Ne gam! Yok artık eskisi gibi “hadi anne, hadi anne” tutturmacaları. O küçük yumurcak geçecek odasına, açacak laptop’unu, tıklayacak sanal anneye, beş dakika sonra sipariş kapıda.
Ya da ergen kızımız, gece arkadaşında kalma iznini babasından koparamadı mı? No problem! O da kendi bilgisayarını açar. Daha iyi geçindiği sanal babasına başvurur, sanal baba bir şekilde sahici babayı eğlendirir ya da oyalar artık.
Bir çeşit dede ya da nine; sizin anlayacağınız. Yeri geldiğinde; anne babanın veremediği sevgi boşluğunu dolduran, bakımına destek veren, yeri geldiğinde arkalayan, şımartan, tonton değilse de köşeli, üstelik de daha hızlı ve daha renkli.
İyi de bu teknoloji durduğu yerde durmaz ki, sürümüne sürüm katar. Velev ki bunun da daha iyisi çıktı. Sözgelimi; her isteneni yapanı, ders çalış demeyeni, hatta ödevleri kendisi tamamlayanı. Cümbüş başlamaz mı o zaman?
Teknoloji dehası yumurcak; sıkıldığı yerde girer internete, daha yeni sürümünü “download” eder sanal anne babasının. Daha da olmadı cep telefonuna yükler, avucunun içinde bile taşır muhterem pederini ve validesini.
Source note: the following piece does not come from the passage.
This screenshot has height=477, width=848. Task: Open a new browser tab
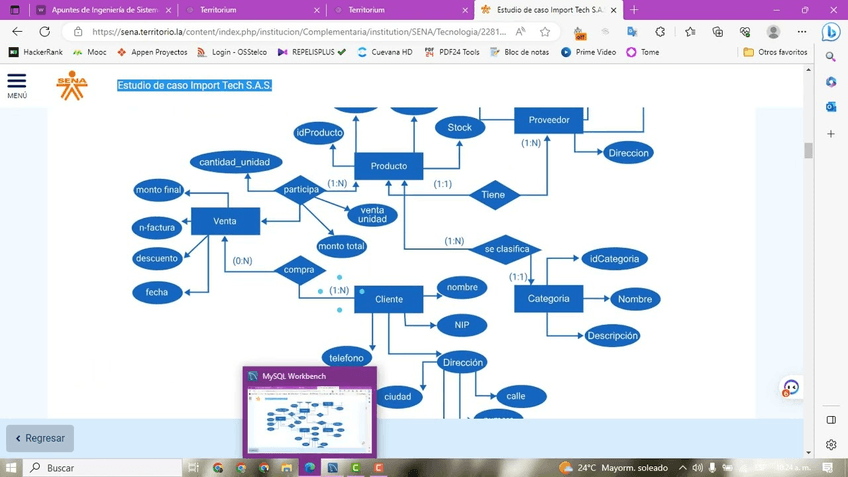[x=634, y=10]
Hepsi iyi hoş da, beni en çok düşündüren bu BAĞLANTI AYARLARI dedikleri nane. Bilgisayarın bağlantı ayarları bozulur da yeni versiyonla geçinemezse ne olacak? Bir de aynı anda sahici anne babayla papaz olma vaziyetleri de varsa. Evdekilerden hayır yok, bilgisayardakiler de çuvalladı. Öp babanın elini! Sıkıyorsa.
Bu teranenin sonu nereye varır bilinmez ama karşı cephenin de aynı tüketime ortak olduğunu, bu sefer de piyasaya “sanal evlatlar” sürüldüğünü düşünün.
“Ben böyle bir dünyaya çocuk doğurmam” mavallarına sığınan özgüven arızalı tipler nasıl da rahatlar. Öyle ya, kimsenin “çocuk yap” dediği yok. Performans baskısına son. Her yaş gününde yeni sürümü download et; kokusuz, azarsız, sızısız tarafından, oturduğun yerden bir düzine çocuk büyüt.
Sanal anneler ve babalar, sanal bebekler, sanal ağabeyler ve ablalar halinde; birbirine dokunmadan, bakmadan yaşayan sanal aileler olarak geçinip gideriz. Sanal torunlarımıza forward edeceğimiz siber anılarımızı dosyalamayı da unutmadan.